Steven Byrnes comments on Response to Blake Richards: AGI, generality, alignment, & loss functions

Steven Byrnes 15 Jul 2022 18:03 UTC
LW: 2 AF: 2
0
AF
Thanks for your comment! I think it’s slightly missing the point though. Let me explain.
One silly argument would be: “GPT-3 is pretty ‘general’, so we should we should call it ‘AGI’. And GPT-3 is not dangerous. Ergo ‘AGI’ is not dangerous”.
This is a silly argument because it’s just semantics. Agent-y-John-von-Neumann-AGI is possible, and it’s dangerous (i.e. prone to catastrophic out-of-control-misaligned-AGI accidents), and by default sooner or later somebody is going to build it (because it’s scientifically exciting, and there are many actors all over the world who can do so, etc.). That’s a real problem. Whether or not GPT-3 qualifies as “general” has nothing to do with that problem!

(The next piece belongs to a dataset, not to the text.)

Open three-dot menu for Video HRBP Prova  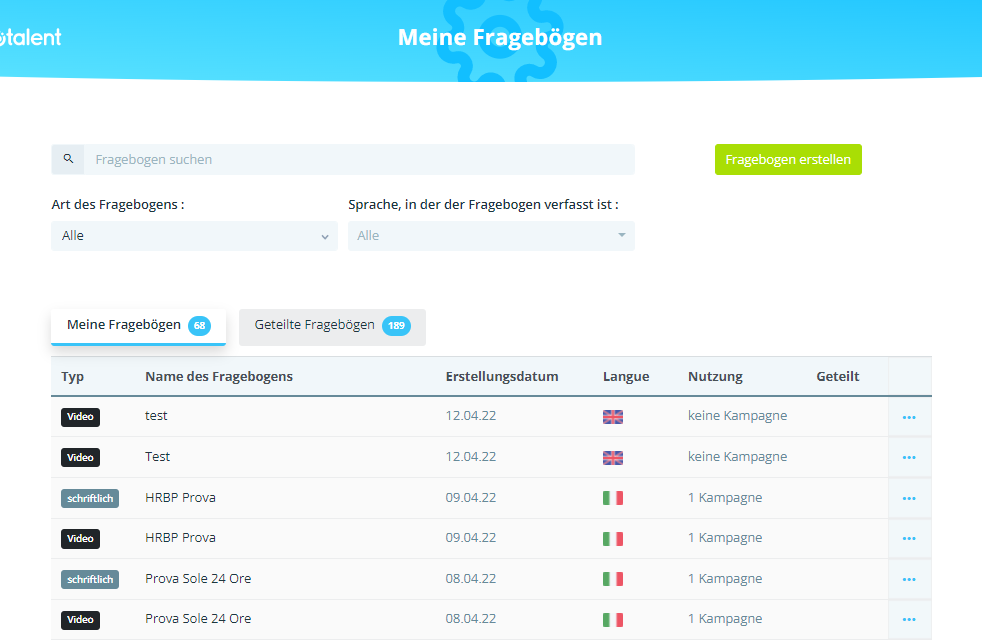point(909,538)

In right-column-vs-left-column terms, I claim there are systems (e.g. agent-y-John-von-Neumann-AGI) that are definitely firmly 100% in the right column in every respect, and I claim that such systems are super-dangerous, and that people will nevertheless presumably start messing around with them anyway at some point. Meanwhile, in other news, we can also imagine systems that are both safe and arguably have certain right-column aspects. Maybe language models are an example. OK sure, that’s possible. But those aren’t the systems I want to talk about here.

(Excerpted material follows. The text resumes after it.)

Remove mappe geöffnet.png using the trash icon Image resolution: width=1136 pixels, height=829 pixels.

OK, then a more sophisticated argument would be: “Future language models will be both safe and super-duper-powerful, indeed so powerful that they will change the world, and indeed they’ll change it so much that it’s no use thinking ahead further than that step. Instead, we can basically delegate the problem of ‘what is to be done about people making dangerous agent-y-John-von-Neumann-AGI’ to our AI-empowered descendants [or AI-empowered future selves, depending on your preferred timelines]. Let them figure it out!”
A priori, this could be true, but I happen to think it’s false, for reasons that I won’t get into here. Instead, I think future language models will be moderately useful for future humans—just as computers and zoom and arxiv and github and so on are moderately useful for current humans. (Language models might be useful for AGI safety research even today, for all I know. I personally found GPT-3-assisted-brainstorming to be unhelpful when I tried it, but I didn’t try very hard, and that was a whole year ago, i.e. ancient history by language model standards.]) I don’t think future language models will be so radically transformative as to significantly change our overall situation with respect to the problem of future people building agent-y-John-von-Neumann-AGIs.
(Or if they do get that radically transformative, I think it would be because future programmers, with new insights, found a way to turn language models into something more like an agent-y-John-von-Neumann-AGI—and in particular, something comparably dangerous to agent-y-John-von-Neumann-AGI.)